Satıcı müşteri ile görüşme esnasında olduğunuzu düşünün ve onların bakış açısından bakmaya çalışın. Potansiyel olarak stresli bir satışı emanet edecekleri doğru kişinin siz olacağına inanmak istiyorlar. Dürüst, bilgili ve güvenilir şekilde davranmak zorundasınız. Bu izlenimi, ödevinizi vaktinden önce yaparak (sunuma pratik yapıp hazırlanarak), sadece hizmet satmak yerine müşteriyi dinlemenin önemine vararak erişebilirsiniz.
Tabii ki sunumunuzun temel direklerinden biri, çalışma şeklinizin fiziksel bir göstergesinin olmasıdır. İster sayfalarda tanımladığınız istatistiklerle olsun ister online sunum şeklinde olsun, bu durumun sizinle ilgili olmadığını aklınıza kazımalısınız. Bu, tamamen karşınızdaki müşteri ile ilgilidir. Aslında sunumda kendinizden ne kadar az bahsedip müşteriye yönelirseniz onlarla ilişkiniz de o kadar çabuk ve sağlam gelişir. Sonuçta onları kazanmak için oradasınız.
Bazı insanlar, doğal olarak daha etkileyici öykü anlatma yeteneğine sahiptirler. Hikâyeler yapışkandır, yani akılda kalıcıdır. Hikâyeleri kullanarak dinleyiciler için anılar oluşturabilir ve sizinle birlikte olayı anlamalarına yardımcı olursunuz. Onlara anlatmak istediğinizi iyi anlatırsanız rekabette öne çıkarsınız.
Bunun için öncelikle kendinizle ilgili üç hikâye geliştirmenizi öneriyoruz. Müzakerelere nasıl yaklaşacağınız ve hayatın büyük resmi hakkında kişisel bir hikâye her zaman etkileyicidir. Diğer taraftan geçmiş müşterilerle ilgili üç hikâye oluşturun.
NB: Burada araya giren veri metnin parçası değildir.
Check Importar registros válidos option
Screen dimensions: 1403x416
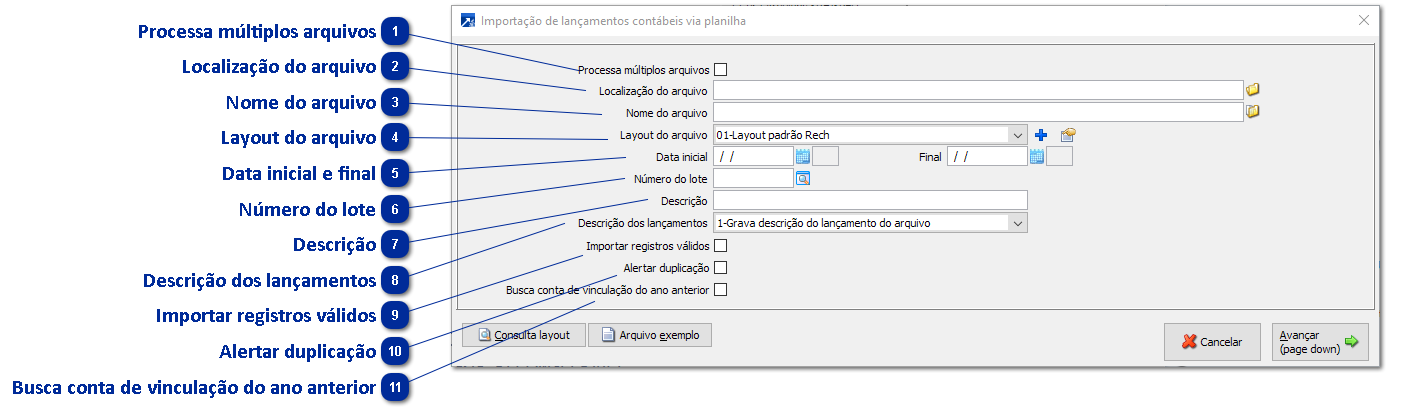pos(720,245)
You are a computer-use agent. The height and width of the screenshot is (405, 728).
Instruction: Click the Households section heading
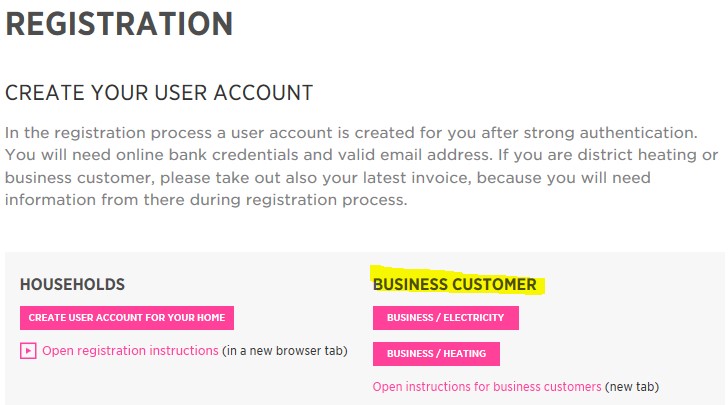[x=72, y=284]
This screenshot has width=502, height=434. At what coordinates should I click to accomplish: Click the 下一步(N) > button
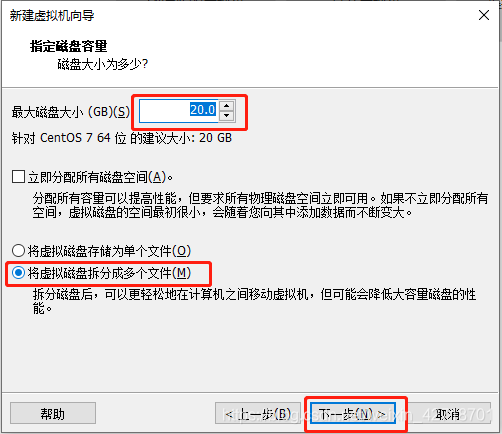353,414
Müşteriler, sizinle daha önce çalışmış olan geçmiş müşterilerin hikâyelerini dinlemeye bayılırlar. Örneğin evi hakkında hiçbir iş yapmadan onu en yüksek değere satmaya çalışan bir müşterinizden bahsederken aslında karşınızdaki müşteriye de bir şeylerin mesajını vermiş olursunuz. Bu tarz anekdotlar sunmaya hazır olmalısınız.
Son olarak pazar hakkında üç öykü geliştirin. Piyasayı her gün incelediğiniz ve takip ettiğiniz sürece bu konuda başarılı olmamanız mümkün değildir. Pazarın ortalama günlerini, mevcut emilim oranlarını ve mahallenin piyasanın geri kalanına nazaran nasıl performans gösterdiğini takip etmeniz önemlidir.
Son yıllarda trend haline gelen bir fikir dolanmaya başladı. Çok fazla iş yapabilmek için her 30 dakikada bir randevuyu bitirmiş olmanız gerekiyor. Tabii ki 30 dakika içerisinde biriyle bağlantı kurabilir ve cazibe yaratabilirsiniz. Ancak bu güven oluşturmakla aynı şey değildir.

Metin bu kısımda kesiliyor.